**CHALLENGE**
Reproduce the listing below line for line, leaving every character unchanged.

Stored items
-- Start --

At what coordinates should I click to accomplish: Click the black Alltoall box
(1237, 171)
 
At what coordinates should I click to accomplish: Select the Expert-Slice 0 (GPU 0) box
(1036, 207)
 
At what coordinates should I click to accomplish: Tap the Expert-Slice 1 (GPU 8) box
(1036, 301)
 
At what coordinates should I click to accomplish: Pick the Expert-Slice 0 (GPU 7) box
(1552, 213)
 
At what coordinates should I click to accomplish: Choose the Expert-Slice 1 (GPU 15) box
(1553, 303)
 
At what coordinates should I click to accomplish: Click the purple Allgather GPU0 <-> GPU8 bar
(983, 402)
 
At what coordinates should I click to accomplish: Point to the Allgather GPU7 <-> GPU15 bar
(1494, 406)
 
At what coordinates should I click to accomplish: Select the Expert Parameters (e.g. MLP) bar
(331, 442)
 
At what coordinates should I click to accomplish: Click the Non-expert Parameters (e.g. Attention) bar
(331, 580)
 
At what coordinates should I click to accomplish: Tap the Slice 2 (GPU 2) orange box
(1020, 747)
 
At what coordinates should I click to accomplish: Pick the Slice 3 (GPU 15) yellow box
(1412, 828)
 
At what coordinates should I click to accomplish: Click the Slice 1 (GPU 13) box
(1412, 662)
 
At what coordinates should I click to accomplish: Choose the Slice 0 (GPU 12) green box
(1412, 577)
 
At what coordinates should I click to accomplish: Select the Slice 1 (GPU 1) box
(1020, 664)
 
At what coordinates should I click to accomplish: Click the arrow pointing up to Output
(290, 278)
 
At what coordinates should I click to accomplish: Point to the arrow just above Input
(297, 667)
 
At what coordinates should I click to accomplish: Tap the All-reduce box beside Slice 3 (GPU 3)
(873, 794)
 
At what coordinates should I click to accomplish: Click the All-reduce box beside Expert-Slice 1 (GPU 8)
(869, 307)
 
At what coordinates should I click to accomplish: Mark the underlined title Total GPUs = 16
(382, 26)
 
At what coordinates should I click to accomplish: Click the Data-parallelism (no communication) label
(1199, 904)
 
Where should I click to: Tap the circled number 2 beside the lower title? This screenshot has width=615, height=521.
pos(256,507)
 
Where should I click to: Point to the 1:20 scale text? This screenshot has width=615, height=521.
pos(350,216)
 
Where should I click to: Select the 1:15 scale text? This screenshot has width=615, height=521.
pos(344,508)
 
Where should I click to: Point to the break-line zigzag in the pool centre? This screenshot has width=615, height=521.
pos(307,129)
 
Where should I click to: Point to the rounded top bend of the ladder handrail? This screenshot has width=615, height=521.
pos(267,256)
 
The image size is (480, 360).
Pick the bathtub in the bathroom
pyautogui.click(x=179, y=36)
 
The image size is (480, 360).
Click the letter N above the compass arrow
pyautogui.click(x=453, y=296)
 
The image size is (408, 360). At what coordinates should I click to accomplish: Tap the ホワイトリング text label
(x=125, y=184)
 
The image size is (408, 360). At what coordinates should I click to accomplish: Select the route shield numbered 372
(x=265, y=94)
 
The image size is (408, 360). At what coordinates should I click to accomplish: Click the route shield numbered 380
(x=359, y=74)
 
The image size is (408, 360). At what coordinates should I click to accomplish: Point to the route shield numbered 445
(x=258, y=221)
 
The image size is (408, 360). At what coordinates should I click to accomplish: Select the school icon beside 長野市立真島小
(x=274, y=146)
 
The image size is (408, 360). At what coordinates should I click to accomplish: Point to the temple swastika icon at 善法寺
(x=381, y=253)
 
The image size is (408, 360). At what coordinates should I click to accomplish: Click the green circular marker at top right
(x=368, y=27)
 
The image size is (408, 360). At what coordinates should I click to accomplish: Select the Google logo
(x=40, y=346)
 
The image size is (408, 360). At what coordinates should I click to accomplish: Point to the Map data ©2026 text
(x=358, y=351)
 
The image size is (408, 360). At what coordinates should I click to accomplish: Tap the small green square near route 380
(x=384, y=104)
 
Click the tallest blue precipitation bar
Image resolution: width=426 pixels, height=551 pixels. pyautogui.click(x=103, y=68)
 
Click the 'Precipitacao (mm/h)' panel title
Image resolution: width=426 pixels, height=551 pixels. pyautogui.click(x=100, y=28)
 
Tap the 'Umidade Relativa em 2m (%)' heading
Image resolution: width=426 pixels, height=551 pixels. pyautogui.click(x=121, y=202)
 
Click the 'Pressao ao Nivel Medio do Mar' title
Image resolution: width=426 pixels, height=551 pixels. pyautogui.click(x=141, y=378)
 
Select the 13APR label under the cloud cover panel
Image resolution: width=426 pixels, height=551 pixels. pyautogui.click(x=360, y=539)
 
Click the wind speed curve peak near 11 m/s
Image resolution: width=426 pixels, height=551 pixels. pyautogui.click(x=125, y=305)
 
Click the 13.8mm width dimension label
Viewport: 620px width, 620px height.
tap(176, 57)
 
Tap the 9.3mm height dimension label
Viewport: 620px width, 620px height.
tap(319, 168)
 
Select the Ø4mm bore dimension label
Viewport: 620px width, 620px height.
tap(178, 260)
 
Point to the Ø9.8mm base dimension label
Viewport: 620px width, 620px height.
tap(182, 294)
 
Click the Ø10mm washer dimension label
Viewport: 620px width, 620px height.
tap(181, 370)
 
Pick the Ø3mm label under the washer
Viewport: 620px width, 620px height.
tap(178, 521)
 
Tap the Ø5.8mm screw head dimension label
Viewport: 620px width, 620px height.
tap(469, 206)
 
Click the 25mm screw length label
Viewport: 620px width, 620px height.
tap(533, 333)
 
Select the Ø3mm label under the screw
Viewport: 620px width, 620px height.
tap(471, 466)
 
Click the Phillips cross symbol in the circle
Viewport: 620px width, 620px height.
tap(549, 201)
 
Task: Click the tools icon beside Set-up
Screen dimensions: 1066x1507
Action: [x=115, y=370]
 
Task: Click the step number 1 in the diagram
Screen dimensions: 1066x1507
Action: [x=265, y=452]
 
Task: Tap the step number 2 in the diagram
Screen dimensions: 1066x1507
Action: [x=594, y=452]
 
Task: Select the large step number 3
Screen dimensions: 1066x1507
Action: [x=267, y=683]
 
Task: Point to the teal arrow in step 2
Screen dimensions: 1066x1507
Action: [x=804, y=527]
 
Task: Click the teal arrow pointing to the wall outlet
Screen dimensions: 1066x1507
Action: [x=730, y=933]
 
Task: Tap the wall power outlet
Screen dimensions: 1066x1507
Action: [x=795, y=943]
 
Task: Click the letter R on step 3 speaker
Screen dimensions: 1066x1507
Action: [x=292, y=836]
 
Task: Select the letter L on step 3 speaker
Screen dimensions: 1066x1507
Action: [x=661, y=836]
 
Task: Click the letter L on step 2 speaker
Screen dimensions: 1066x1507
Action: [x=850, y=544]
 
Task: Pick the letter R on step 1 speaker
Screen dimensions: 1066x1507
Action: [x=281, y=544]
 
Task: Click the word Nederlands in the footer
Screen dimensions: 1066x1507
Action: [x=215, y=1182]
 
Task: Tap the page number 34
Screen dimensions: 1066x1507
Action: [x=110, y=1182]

-- End --

**THE SOLUTION**
At what coordinates should I click to accomplish: Click the black Alltoall box
(1237, 171)
 
At what coordinates should I click to accomplish: Select the Expert-Slice 0 (GPU 0) box
(1036, 207)
 
At what coordinates should I click to accomplish: Tap the Expert-Slice 1 (GPU 8) box
(1036, 301)
 
At what coordinates should I click to accomplish: Pick the Expert-Slice 0 (GPU 7) box
(1552, 213)
 
At what coordinates should I click to accomplish: Choose the Expert-Slice 1 (GPU 15) box
(1553, 303)
 
At what coordinates should I click to accomplish: Click the purple Allgather GPU0 <-> GPU8 bar
(983, 402)
 
At what coordinates should I click to accomplish: Point to the Allgather GPU7 <-> GPU15 bar
(1494, 406)
 
At what coordinates should I click to accomplish: Select the Expert Parameters (e.g. MLP) bar
(331, 442)
 
At what coordinates should I click to accomplish: Click the Non-expert Parameters (e.g. Attention) bar
(331, 580)
 
At what coordinates should I click to accomplish: Tap the Slice 2 (GPU 2) orange box
(1020, 747)
 
At what coordinates should I click to accomplish: Pick the Slice 3 (GPU 15) yellow box
(1412, 828)
 
At what coordinates should I click to accomplish: Click the Slice 1 (GPU 13) box
(1412, 662)
 
At what coordinates should I click to accomplish: Choose the Slice 0 (GPU 12) green box
(1412, 577)
 
At what coordinates should I click to accomplish: Select the Slice 1 (GPU 1) box
(1020, 664)
 
At what coordinates should I click to accomplish: Click the arrow pointing up to Output
(290, 278)
 
At what coordinates should I click to accomplish: Point to the arrow just above Input
(297, 667)
 
At what coordinates should I click to accomplish: Tap the All-reduce box beside Slice 3 (GPU 3)
(873, 794)
 
At what coordinates should I click to accomplish: Click the All-reduce box beside Expert-Slice 1 (GPU 8)
(869, 307)
 
At what coordinates should I click to accomplish: Mark the underlined title Total GPUs = 16
(382, 26)
 
At what coordinates should I click to accomplish: Click the Data-parallelism (no communication) label
(1199, 904)
 
Where should I click to: Tap the circled number 2 beside the lower title? This screenshot has width=615, height=521.
pos(256,507)
 
Where should I click to: Point to the 1:20 scale text? This screenshot has width=615, height=521.
pos(350,216)
 
Where should I click to: Select the 1:15 scale text? This screenshot has width=615, height=521.
pos(344,508)
 
Where should I click to: Point to the break-line zigzag in the pool centre? This screenshot has width=615, height=521.
pos(307,129)
 
Where should I click to: Point to the rounded top bend of the ladder handrail? This screenshot has width=615, height=521.
pos(267,256)
 
The image size is (480, 360).
Pick the bathtub in the bathroom
pyautogui.click(x=179, y=36)
 
The image size is (480, 360).
Click the letter N above the compass arrow
pyautogui.click(x=453, y=296)
 
The image size is (408, 360). At what coordinates should I click to accomplish: Tap the ホワイトリング text label
(x=125, y=184)
 
The image size is (408, 360). At what coordinates should I click to accomplish: Select the route shield numbered 372
(x=265, y=94)
 
The image size is (408, 360). At what coordinates should I click to accomplish: Click the route shield numbered 380
(x=359, y=74)
 
The image size is (408, 360). At what coordinates should I click to accomplish: Point to the route shield numbered 445
(x=258, y=221)
 
The image size is (408, 360). At what coordinates should I click to accomplish: Select the school icon beside 長野市立真島小
(x=274, y=146)
 
The image size is (408, 360). At what coordinates should I click to accomplish: Point to the temple swastika icon at 善法寺
(x=381, y=253)
 
The image size is (408, 360). At what coordinates should I click to accomplish: Click the green circular marker at top right
(x=368, y=27)
 
The image size is (408, 360). At what coordinates should I click to accomplish: Select the Google logo
(x=40, y=346)
 
The image size is (408, 360). At what coordinates should I click to accomplish: Point to the Map data ©2026 text
(x=358, y=351)
 
The image size is (408, 360). At what coordinates should I click to accomplish: Tap the small green square near route 380
(x=384, y=104)
 
Click the tallest blue precipitation bar
Image resolution: width=426 pixels, height=551 pixels. pyautogui.click(x=103, y=68)
 
Click the 'Precipitacao (mm/h)' panel title
Image resolution: width=426 pixels, height=551 pixels. pyautogui.click(x=100, y=28)
 
Tap the 'Umidade Relativa em 2m (%)' heading
Image resolution: width=426 pixels, height=551 pixels. pyautogui.click(x=121, y=202)
 
Click the 'Pressao ao Nivel Medio do Mar' title
Image resolution: width=426 pixels, height=551 pixels. pyautogui.click(x=141, y=378)
 
Select the 13APR label under the cloud cover panel
Image resolution: width=426 pixels, height=551 pixels. pyautogui.click(x=360, y=539)
 
Click the wind speed curve peak near 11 m/s
Image resolution: width=426 pixels, height=551 pixels. pyautogui.click(x=125, y=305)
 
Click the 13.8mm width dimension label
Viewport: 620px width, 620px height.
tap(176, 57)
 
Tap the 9.3mm height dimension label
Viewport: 620px width, 620px height.
tap(319, 168)
 
Select the Ø4mm bore dimension label
Viewport: 620px width, 620px height.
tap(178, 260)
 
Point to the Ø9.8mm base dimension label
Viewport: 620px width, 620px height.
tap(182, 294)
 
Click the Ø10mm washer dimension label
Viewport: 620px width, 620px height.
tap(181, 370)
 
Pick the Ø3mm label under the washer
Viewport: 620px width, 620px height.
tap(178, 521)
 
Tap the Ø5.8mm screw head dimension label
Viewport: 620px width, 620px height.
tap(469, 206)
 
Click the 25mm screw length label
Viewport: 620px width, 620px height.
tap(533, 333)
 
Select the Ø3mm label under the screw
Viewport: 620px width, 620px height.
tap(471, 466)
 
Click the Phillips cross symbol in the circle
Viewport: 620px width, 620px height.
tap(549, 201)
 
Task: Click the tools icon beside Set-up
Screen dimensions: 1066x1507
Action: [x=115, y=370]
 
Task: Click the step number 1 in the diagram
Screen dimensions: 1066x1507
Action: [x=265, y=452]
 
Task: Tap the step number 2 in the diagram
Screen dimensions: 1066x1507
Action: [x=594, y=452]
 
Task: Select the large step number 3
Screen dimensions: 1066x1507
Action: [x=267, y=683]
 
Task: Point to the teal arrow in step 2
Screen dimensions: 1066x1507
Action: [x=804, y=527]
 
Task: Click the teal arrow pointing to the wall outlet
Screen dimensions: 1066x1507
Action: [x=730, y=933]
 
Task: Tap the wall power outlet
Screen dimensions: 1066x1507
Action: [x=795, y=943]
 
Task: Click the letter R on step 3 speaker
Screen dimensions: 1066x1507
Action: [x=292, y=836]
 
Task: Select the letter L on step 3 speaker
Screen dimensions: 1066x1507
Action: [x=661, y=836]
 
Task: Click the letter L on step 2 speaker
Screen dimensions: 1066x1507
Action: [x=850, y=544]
 
Task: Pick the letter R on step 1 speaker
Screen dimensions: 1066x1507
Action: [x=281, y=544]
 
Task: Click the word Nederlands in the footer
Screen dimensions: 1066x1507
Action: [x=215, y=1182]
 
Task: Tap the page number 34
Screen dimensions: 1066x1507
Action: [x=110, y=1182]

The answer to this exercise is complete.